With All About Bette, still a work-in-progress, Carr has come full circle at Theatre Three. Some of you may share my fond memories of seeing Carr in her T3 acting debut in 1966 in the Anthony Newley/Leslie Bricusse musical, Stop The World, I Want To Get Off opposite Larry O'Dwyer. She also acted at T3 in The Boyfriend, Company, Anything Goes, and numerous other plays.
Carr said, "Theater Three was my son's crib." (He was on the T3 stage while still in utero.) Caley O'Dwyer Feagin is the son of Carr and her first husband, long-time T3 actor, Hugh Feagin. "Caley was weaned in the green room, then moved to the sound booth, and finally allowed to sit in the audience. Larry O'Dwyer carried him around during rehearsals, and when Caley fell asleep, Larry would change the blocking. Jac (Alder) and (his late wife) Norma (Young) were my son's godparents." (Young and Alder co-founded Theater Three in 1961.)
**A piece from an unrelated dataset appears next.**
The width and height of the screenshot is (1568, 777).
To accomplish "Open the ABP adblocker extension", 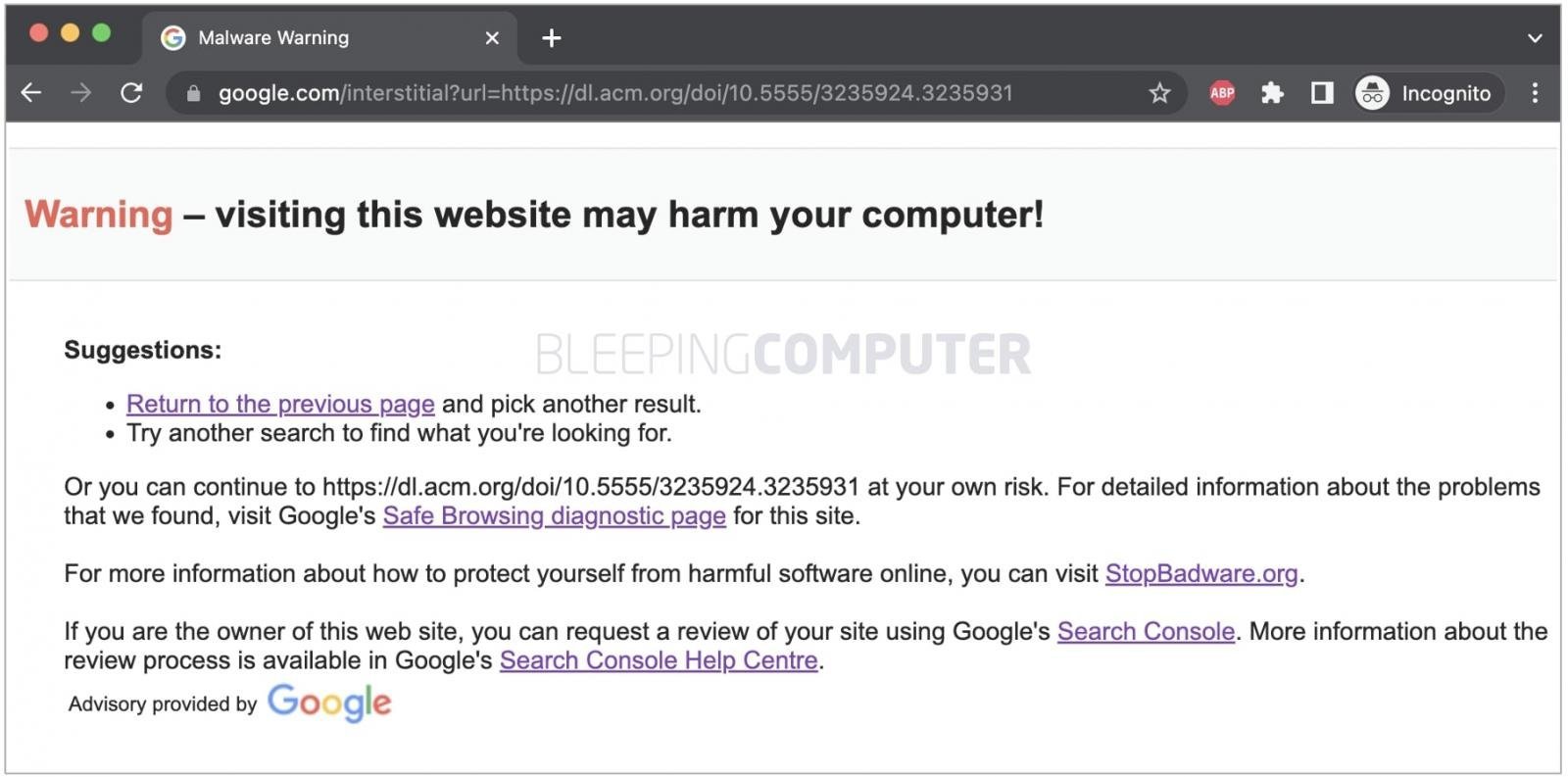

When Carr was looking for a writing project in the mid 1990s, her friend, Carol Kane (TV's "Taxi," Broadway replacement and now touring in Wicked) suggested her former neighbor, Bette Davis. Said Carr, "A play must be as interesting as that person [who is the play's subject]. Bette Davis had a tumultuous life. I spent two years reading many of her bios. I went to the Academy of Motion Picture Arts and Sciences and copied all the Bette Davis files. I had to have a base of reality. Then I had to make it all up."
The events in the play are fact-based, but Carr, with the exception of a few quotes, invented the dialogue. Carr acknowledges Kane in the crafting of the play: "Carol has made wonderful contributions with her ideas."
All About Bette was workshopped in 2004 at New York's Public Theater, where it starred Kane and was directed by David Schweizer. "He has been a critical force in helping me shape the play," said Carr.
"Tenacity is the greatest thing in writing a one-woman show. I knew in a flash what the plot was going to be; the structure took much longer. I've been working on [All About Bette] since 1997." Carr's eventual goal is to have the play produced Off-Broadway starring Kane, as soon as the latter's Wicked commitment is over.